I'm a French. That's probably obvious with the mistake that I do. But I start to have a very decent English level. I'm wondering if it's a good idea to do it in English, as a sort of English immersion at the same time.

What do you think about it?


----------



## gcclarke (16 Apr 2010)

Frankly, you'll very likely get more than enough English immersion throughout the rest of your career.
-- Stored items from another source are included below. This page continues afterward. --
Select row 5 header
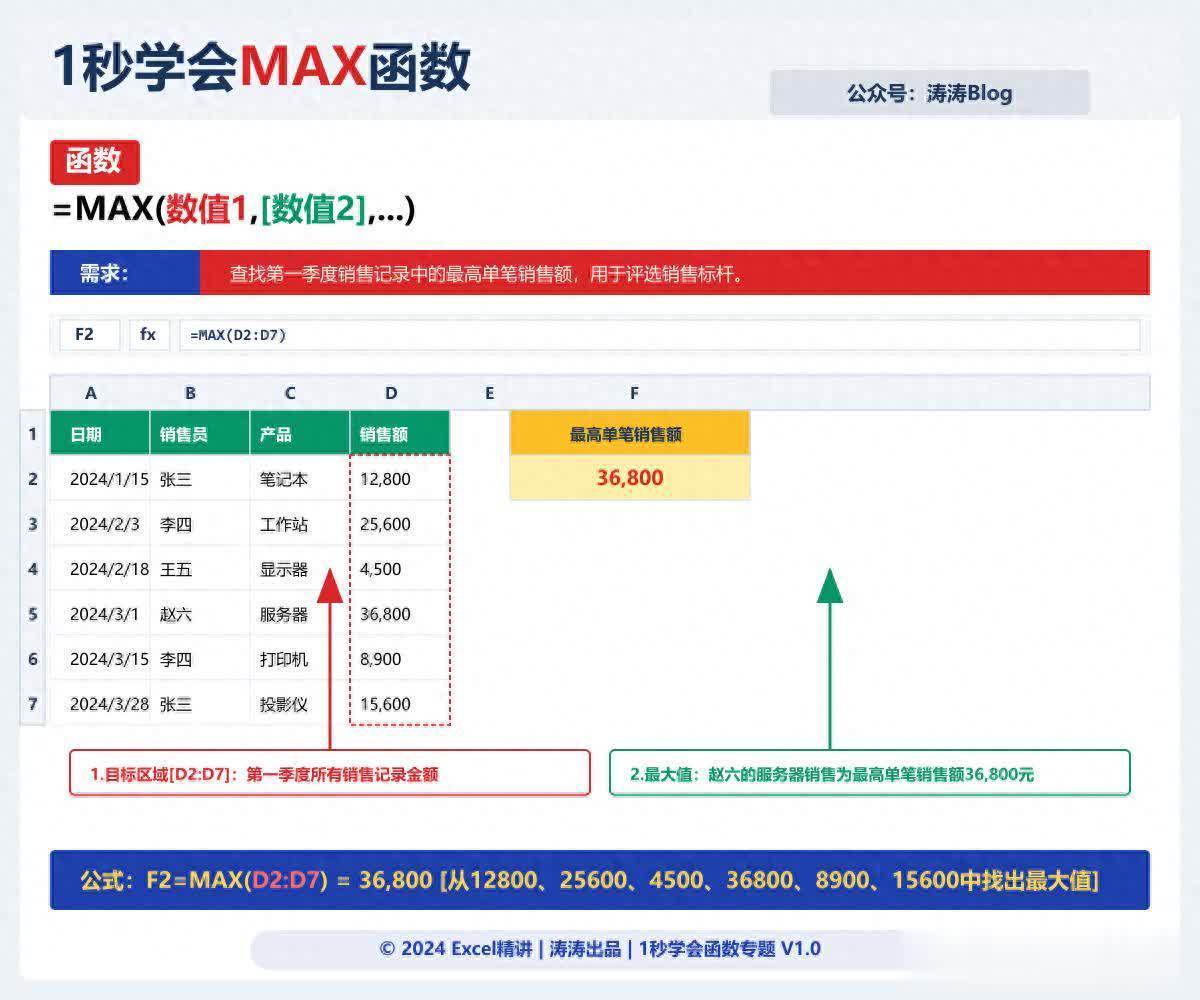 pyautogui.click(x=33, y=614)
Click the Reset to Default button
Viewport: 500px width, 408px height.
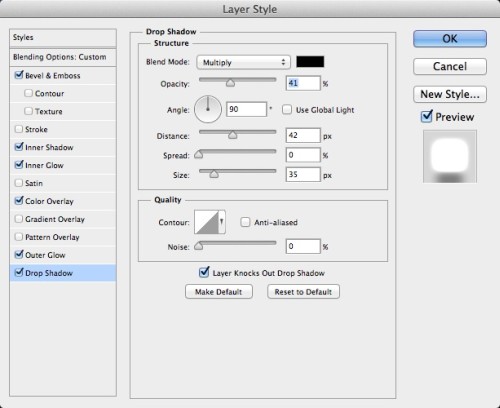303,292
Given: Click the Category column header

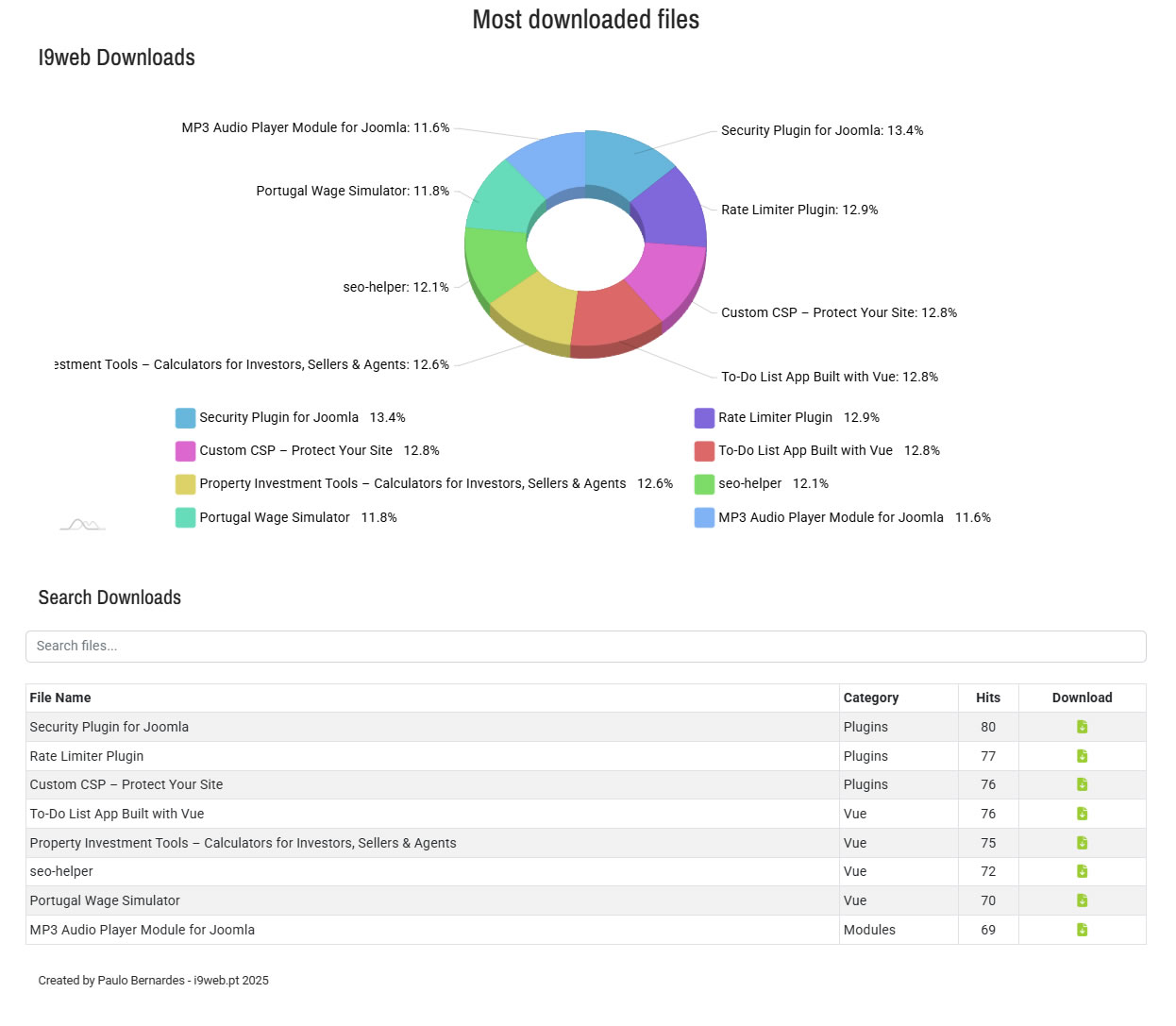Looking at the screenshot, I should tap(870, 698).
No reason to make BMOQ any more difficult than absolutely necessary.


----------



## vonGarvin (16 Apr 2010)

Je suis anglophone, mais je vais essayer de vous repondre en francais.

Fairez-vous votre cours en francais.  Comme gcclarke a dit, il y aura beaucoups de temps de vous ameliorez en anglais.

(Do it in french, there will be plenty of time to improve yourself in english)  

Je suis anglophone, mais je vais essayer de vous répondre en français.

Faites votre cours en français.  Comme gcclarke l'a dit, il y aura beaucoups de temps pour vous ameliorer en anglais.

(Corrected version.  "Merci" to my secret french teacher!)


----------



## ettibebs (16 Apr 2010)

Hey

Dépendant du métier que tu vas faire tu devrais avoir amplement de chance de pratiquer ton anglais.  Comme transmission, j'en ai souvent l'occasion.  Ne donne pas à tes instructeurs plus the raison pour te taper dessus.


----------



## [TouS12 (16 Apr 2010)

Salut, 

Je suis également francophone et je voulais faire mon BMQ en juillet, en anglais.
Mon agente au centre de recrutement m'a recommandé de le faire dans ma langue maternelle.
Si tu échoues à cause de la barrière linguistique..... c'est pas vraiment une raison.

Moi je te dis, fais-le en français, ça va être plus facile et comme tout le monde semble le souligner, tu vas avoir amplement le temps de pratiquer ton anglais pendant ta carrière.


----------



## hmorneau (16 Apr 2010)

Ok, thanks for all your reply.

Well, my English level start to be quite good. I watch TV show in English, I have done an English immersion few years ago (5 weeks) and at my current work I use 90% English. So well, you don't need to reply in French here, I understand the English pretty well. But I still do some grammar errors. 

I have check the army BMQ series on youtube, and most of the instructor speak French but give class in English. So it looks like the English level is far from perfect anyway. The offer that I got it's for an Logistic Officer. All the training after BMQ is at Borden, so it will probably be all in English anyway.

But in my case, I don't think it will make it harder, I just see it as an oportunity. But I don't know how other people in the group will deal with that (I hope it will not be like WTF??? what a French do in here!)

Thanks all for your reply 

Hugues


----------